## BEGIN Excerpted passage

What The Papers Say
More for nothing
New Nigerian
Professor Jubril Aminu, Vice-Chancellor, University of Maiduguri, has been consistently critical of the questionable wisdom that informed the proliferation of universities in Nigeria in the last four years. Professor Aminu urged the Federal Military Governmentto take bold decisions on the number and type of universities in the country, and pointedly asked the million Naira question: "Why do we need a separate University of Technology when existing universities with faculties of technology are yet to be equipped and properly staffed?"
Many well-meaning Nigerians have been asking the same question. In the civilian administration, the answer was simple: they made political sense because they helped to rake in votes. Post-primary and post-secondary institutions were, therefore, indiscriminately established at the federal and state levels for that reason. In the wisdom of the time, even a wretched state like Benue, deceived itself into believing it could fund its own university!!!
The military take-over has mercifully halted this madness. There won't be new universities but what do we do with the existing ones? That is the crucial question. The Federal Military Government owns 19 universities.
Not surprisingly, all of them are short of funds. They receive a lot less than their budgeted capital or recurrent expenditures from the FMG. Thus strapped for funds, their operational problems are legion.
Who suffers? Not the students who, at the end of their prescribed courses of study, must receive their increasingly disesteemed certificates. Not the university vice-chancellors crying themselves hoarse over the crippling predicament. It is the nation, Nigeria, reaping rotten grapes from all these. Last February, the FMG abolished private universities because they were mushroom institutions: poorly-funded, poorly-staffed and extremely poorly-equipped.

## END Excerpted passage

Directions: Please copy the editorial on Nigerian universities word for word, between "The military take-over" and "and extremely poorly-equipped.", inclusive.

## BEGIN Raw data

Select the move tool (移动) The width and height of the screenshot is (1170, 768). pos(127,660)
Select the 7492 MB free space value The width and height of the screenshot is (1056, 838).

## END Raw data

Result for this task:
The military take-over has mercifully halted this madness. There won't be new universities but what do we do with the existing ones? That is the crucial question. The Federal Military Government owns 19 universities.
Not surprisingly, all of them are short of funds. They receive a lot less than their budgeted capital or recurrent expenditures from the FMG. Thus strapped for funds, their operational problems are legion.
Who suffers? Not the students who, at the end of their prescribed courses of study, must receive their increasingly disesteemed certificates. Not the university vice-chancellors crying themselves hoarse over the crippling predicament. It is the nation, Nigeria, reaping rotten grapes from all these. Last February, the FMG abolished private universities because they were mushroom institutions: poorly-funded, poorly-staffed and extremely poorly-equipped.